BY MICHAEL SMALL
POSTED ON JUNE 18, 1984 AT 12:00PM EDT
Twinkle, Twinkle You too can be a star just like Bette Davis. So says the Northfield, III. International Star Registry, which charges $35 to name a charted star for you and sends a map showing the star’s location. Brooke Shields ordered one for her mom, Teri, and mom reciprocated. Shirley MacLaine got one for her 50th birthday from a fan. A California physician who said he once treated a royal star named Charles later put two up in heaven as a wedding gift for the Prince and Diana. Victoria Principal named one after her mother. One M*A*S*H fan from Texas sent enough cash to name stars after 10 cast members. In 1982 Jamie Lee Curtis gave them as Christmas gifts to 13 people, including her dad, Tony. So the next time you look up at the midnight sky to wish for fame or fortune, you might as well make a wish on Lucille Ball or Dolly Parton. Yessir, they’re up there somewhere.
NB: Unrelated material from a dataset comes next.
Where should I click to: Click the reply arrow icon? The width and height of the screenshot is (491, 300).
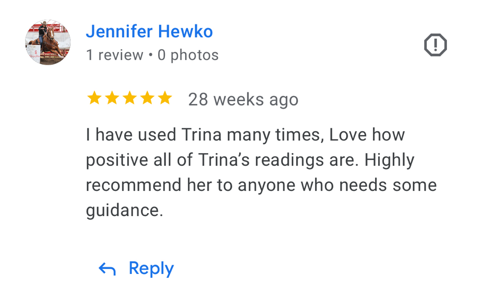pos(107,269)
Frozen Idol “I don’t like the idea of people blowing themselves up,” said Matt Dillon, who showed up with pal Vincent (Alphabet City) Spano at a Manhattan dance club to benefit Freeze Voter ’84, a nuclear freeze group that works to increase voter registration. Matt doesn’t like the idea of some people shaking themselves up, either. “I’ve been watching you, and you haven’t danced all night,” an attractive woman told the 20-year-old movie star as he leaned against the bar. “Would you like to dance?” “No thank you,” he replied. “Why not?” asked his persistent new friend. “You know, I’d just make a fool of myself,” answered Matt. Then he glanced quickly at the huge mirror over the bar, apparently to make sure he wasn’t already looking foolish, smiled, nodded to his female fan and leaned back to watch and be watched.
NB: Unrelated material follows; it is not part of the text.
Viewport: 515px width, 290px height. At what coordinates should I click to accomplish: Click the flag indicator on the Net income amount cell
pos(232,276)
Universal Language As rumor had it, Jackie Bisset and ballet star Alexander Godunov married secretly some time ago. Jackie says that’s a bunch of baloney. Although she and Alexander have been together for three years, they don’t need wedlock to keep them true. In fact, Jackie says she’s over a hurdle most married couples face for years: She likes the equivalent of her mother-in-law. Recently Alexander put through a call to his mom in Riga, Latvia. Says Jackie, “I didn’t even know how to say hello. She had only five words of English, and I had only five words of Russian. So we giggled and laughed over the phone at each other. I think she was as shy and embarrassed as I was, but she sounded very sweet.”
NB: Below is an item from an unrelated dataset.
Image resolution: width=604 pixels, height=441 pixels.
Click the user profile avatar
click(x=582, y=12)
A World of Difference In the Chinese city of Xian, they used to think Walter Mondale was a real swinger. After Mondale’s 1979 Vice-Presidential visit, a story rapidly spread that he had shopped at the free market where peasants sell their wares and had come away with two concubines. “No one could quite believe it,” says Mr. Meng, a local tour guide who remembers the incident. “We didn’t know you could buy concubines in the market.” Eventually people found out that the source of the rumor was one of Mr. Meng’s fellow guides who showed Mondale around town. Recounting his experience in English to a Xian Jiaotong University class a while back, Mondale’s guide mistakenly mixed up the words concubine and cucumber, and somehow the faulty rumor spread. Adds Mr. Meng, “Until it was straightened out, we shook our heads and said, ‘These Americans!’ ”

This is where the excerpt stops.